### TASK BRIEF
Using the text on Dickinson and Susan, decide whether each statement agrees with it, answering yes or no and quoting the deciding words. (a) In printing "Her breast is fit for pearls," Todd made Mary Bowles the recipient in place of Susan. (b) Susan remained friends with Mabel Loomis Todd. (c) Austin accused Susan of interfering with the letters.

##### QUOTED TEXT #####

Dickinson likens Susan to Eden, Cleopatra, imagination, calls her the “Only Woman in the World,” and describes her love for Susan as an “endless fire.” Hart and Smith point out that Austin was clearly jealous of Susan and Dickinson’s relationship after they were married, and Susan even accused him of “interfering” with their letters, to which he responded quite defensively:

As to your deprivation of “Spiritual converse” with my sister – I Know Nothing …  So you will not suspect me of having interfered with your epistolary intercourse with her.

(Note: “intercourse” did not carry a sexual connotation at the time). Dickinson also equates herself with Austin in relationship to Susan, in the famous letter in which she says:  “I guess we both love Susie just as well as we can” that casts them both as her suitors. See also the poem, “The Malay took the Pearl” (F451A, J452),” which scholars have read as a love triangle composed of Austin–Sue–Emily.

Another fascinating element in this story is that the material remains of Dickinson and Susan’s relationship suffer from heavy mutilation, making it hard to discern what they meant to each other. Someone, most likely Austin or his lover of twelve years, Mabel Loomis Todd, whom Susan at first befriended but eventually snubbed and completely rejected, painstakingly erased, masked, or changed references to Susan in most quasi-romantic contexts. For example, in printing, “Her breast is fit for pearls” (F121A, J84), Todd replaced Susan with Mary Bowles as the recipient. The opening salutation, “To Sue,” of “The face I carry with me -” (F395A, J336) was erased, and in the suitor letter to Austin, “I guess we both love Susie,” the “S” and “ie” are erased to produce a familial love of “us.” By contrast, Sue is allowed to appear in other letters not romantically inclined.

One sister have I in our house (F 5A, B, J14).

The most striking mutilation of a poem occurs in the “B” version of “One sister have I in our house” (F 5A, B, J14). A great deal of angry energy has been expended to erase the importance of Sue to Dickinson, and as a counter to that, we have chosen our cluster of poems from those poems scholars speculate were written to and about the incomparable Sue.

Read this week's poems

Credit: Emily Dickinson Museum

 

Reflection

Victoria Corwin

The relationship between Emily and Sue always fascinated me. I am usually the token queer theorist in the room when anything comes up in one of my many College English classes, so I had a lot to say on the subject whenever a “Sue poem” (as we’ve taken to calling them) came up in our studies. But because we were aware of the prevalence of such close same-gendered relationships, thanks to Carroll Smith-Rosenberg’s essay and the “cult of true womanhood,” I felt a bit skeptical of applying queer theory to the time period.

Then, I came across “One Sister have I in the house -”

Reading Martha Nell Smith’s introduction to the Dickinson Electronic Archive’s exhibit about mutilation in the Dickinson corpus, my whole world changed. I had only ever worked with the manuscript when looking for frequent Dickinson word alternations or connotations of different kinds of stationery, but never considered cuts, erasures, inks, much less destructions of any kind. I couldn’t imagine they existed—that, of course, no one would intentionally ruin a real life Dickinson manuscript, how silly.

##### COLLECTED MATERIAL #####

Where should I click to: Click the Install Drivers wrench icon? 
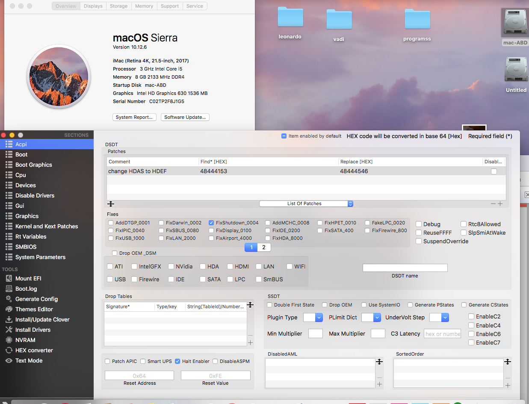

#####

### ANSWER TO THIS EXERCISE
(a) Yes: "Todd replaced Susan with Mary Bowles as the recipient."
(b) No: "whom Susan at first befriended but eventually snubbed and completely rejected"
(c) No: "Susan even accused him of “interfering” with their letters"